Sonradan onlar da sahte çıktı, tıpkı "1 koyup 3 alacağız" vaadi gibi...



Meclis Başkanlık Divanı üyeleriyle, üst düzey Meclis bürokratları ve parti grup başkan vekillerine Meclis bütçesinden her gün üçer gazete alındığını... Tatil günleri bu gazetelerin Meclis’in arabaları ve elemanları ile üyelerin evlerine taşındığını... Astarın yüzü geçtiğini... Meclis Başkan vekili Yılmaz Ateş’in konuyu Başkanlık Divanı’nda gündeme getirerek eleştirdiğini geçen gün aktarmıştık.
Dün haber aldık ki... Uygulamaya son verilmiş... Memnun olduk. Tasarruf yolunda herkes bir adım atarsa çok adım atılmış olur...

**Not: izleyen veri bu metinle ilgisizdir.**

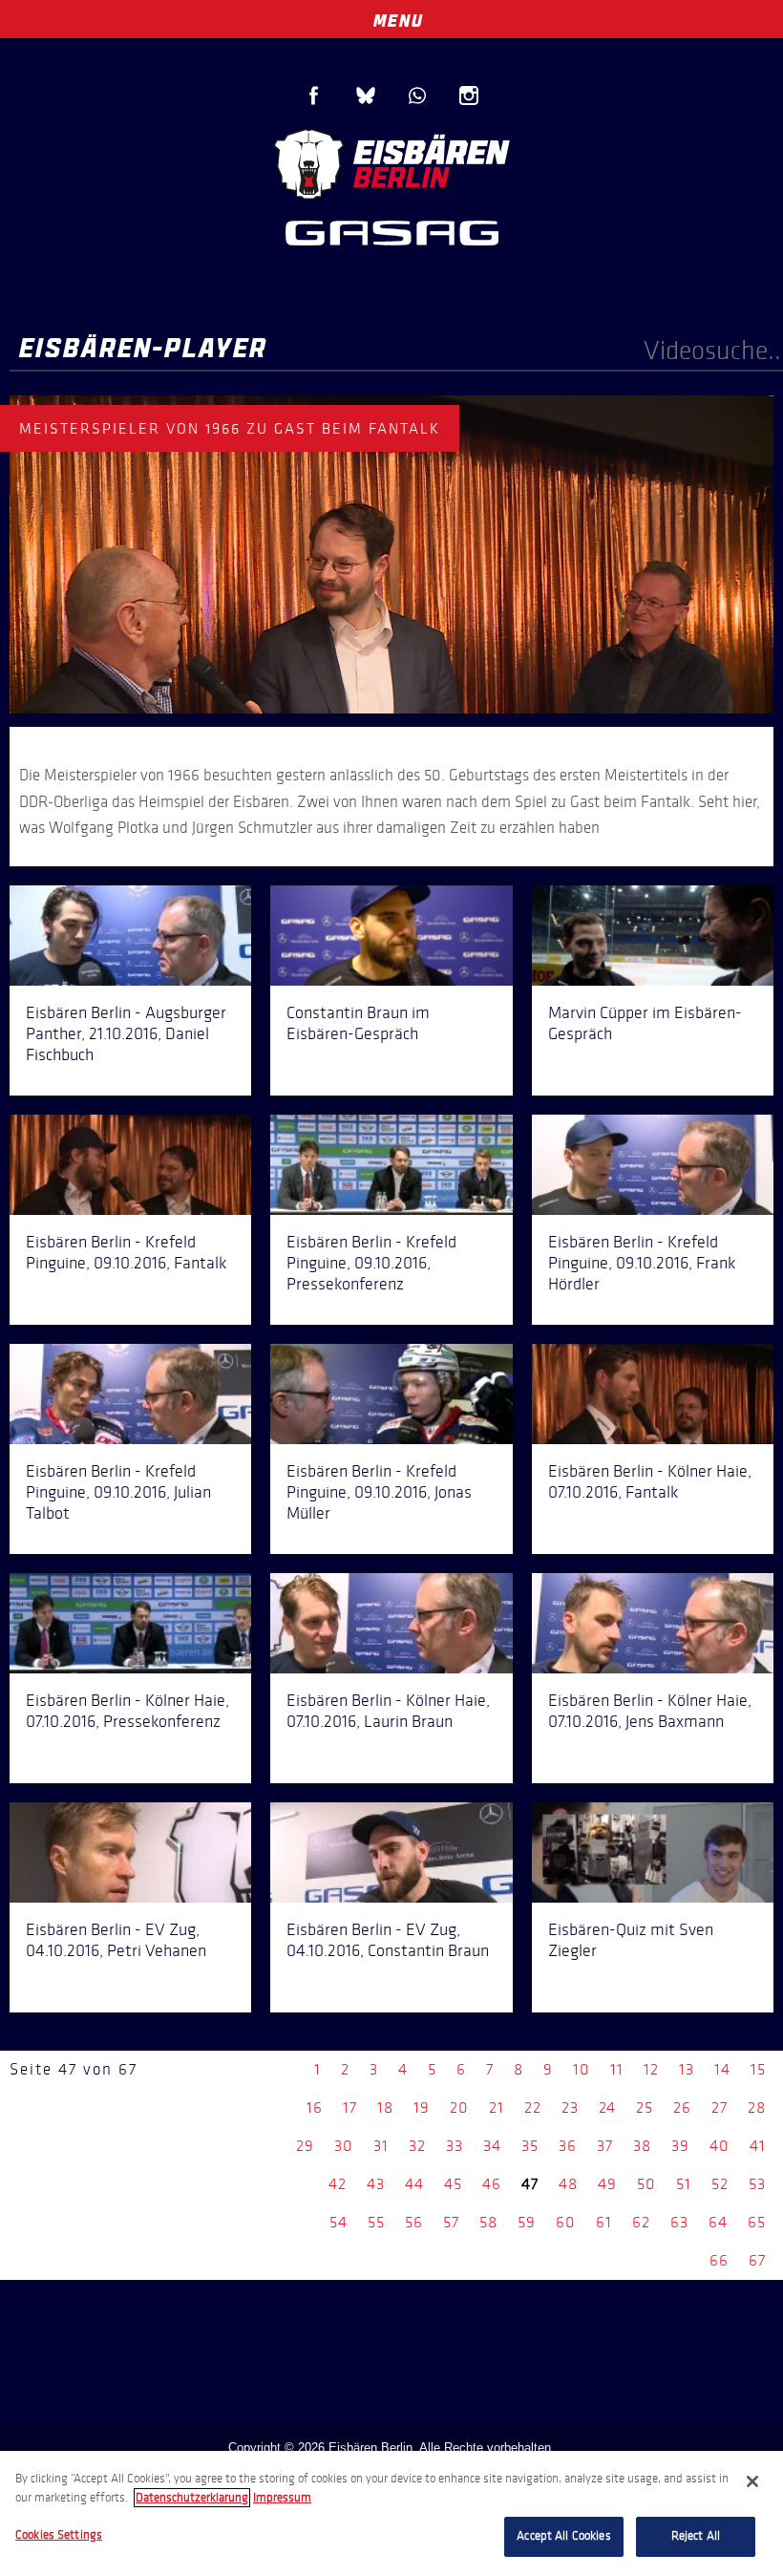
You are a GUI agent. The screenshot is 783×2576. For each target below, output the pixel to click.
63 (679, 2222)
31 (381, 2146)
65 (757, 2222)
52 (720, 2184)
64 (718, 2222)
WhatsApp (417, 95)
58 (488, 2222)
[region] (391, 2513)
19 (421, 2107)
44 (414, 2184)
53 (757, 2184)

Hayat bu, ya tozu dumana katarsın, ya da tozu dumanı yutarsın.

AKP yönetimi ve parti grubu Irak konusunda BM kararını beklemek eğiliminde. Ne var ki W. Bush’un BM kararını beklemeye ne sabrı, ne niyeti var. Silah denetçilerinin 26 Ocak’ta raporlarını vermesinden sonra BM’nin karar alması şubat ortalarını veya sonunu bulacak. Oysa ABD harekâtı sıcaklar gelmeden başlatmak istiyor. Ayrıca ABD’nin Yeni Ulusal Güvenlik Stratejisi de BM kararına ihtiyaç duymuyor. Silah denetçileri kimyasal silah bulmuş bulmamış önemli değil. Yeni Ulusal Strateji gereği ABD kendisi için tehdit gördüğü ülkeyi vurma hakkını kendine vermiş durumda!
Yalnız Türkiye değil.. İngiltere, Fransa, Almanya... Müttefiklerin çoğunda iktidarlar ile taban arasında çatlamalar oluşuyor.
İngiliz İşçi Partisi’nin tabanı Tony Blair’i, BM kararı olmadan savaşa girildiği takdirde partiyi terk etmekle tehdit ediyor.
Fransız halkının yüzde 85’i savaşa karşı tavır alırken Cumhurbaşkanı Chirac’ın Fransız ordusuna "hazır ol" emri vermesi tepki uyandırıyor...
Peki örneğin Chirac neden halka rağmen ABD yanlısı tavır alıyor...
Çünkü ABD her ülkeyi bir biçimde tehdit ediyor... Eski CIA Başkanı James Woolsey’in 16 Eylül’de Washington Post gazetesindeki yazısına göz atalım:
"Fransa ve Rusya Irak’ta petrol şirketlerine sahipler ve çıkarları söz konusu. Eğer tavırlarını Saddam’dan yana koyarlarsa yeni Irak hükümetini onlarla çalışmaya ikna etmek neredeyse imkânsız hale gelecek."
Özetle... ABD’yi bu savaşta desteklemeyenler, elde edilen ganimetin paylaşımı sırasında dışarıda kalacaklar...
Türkiye üs ve limanlarını açmadığı, ABD’nin asker indirmesine izin vermediği takdirde Kuzey Irak’ta Kürt devleti sürpriziyle karşılaşacağı imasıyla tehdit ediliyor. Ya cinayete ortak olacaksınız, ya siyasi ve ekonomik krize aday...
Türkiye’yi ve dünyayı şu anda Saddam değil Bush tehdit ediyor. Hükümetler iki arada bir derede...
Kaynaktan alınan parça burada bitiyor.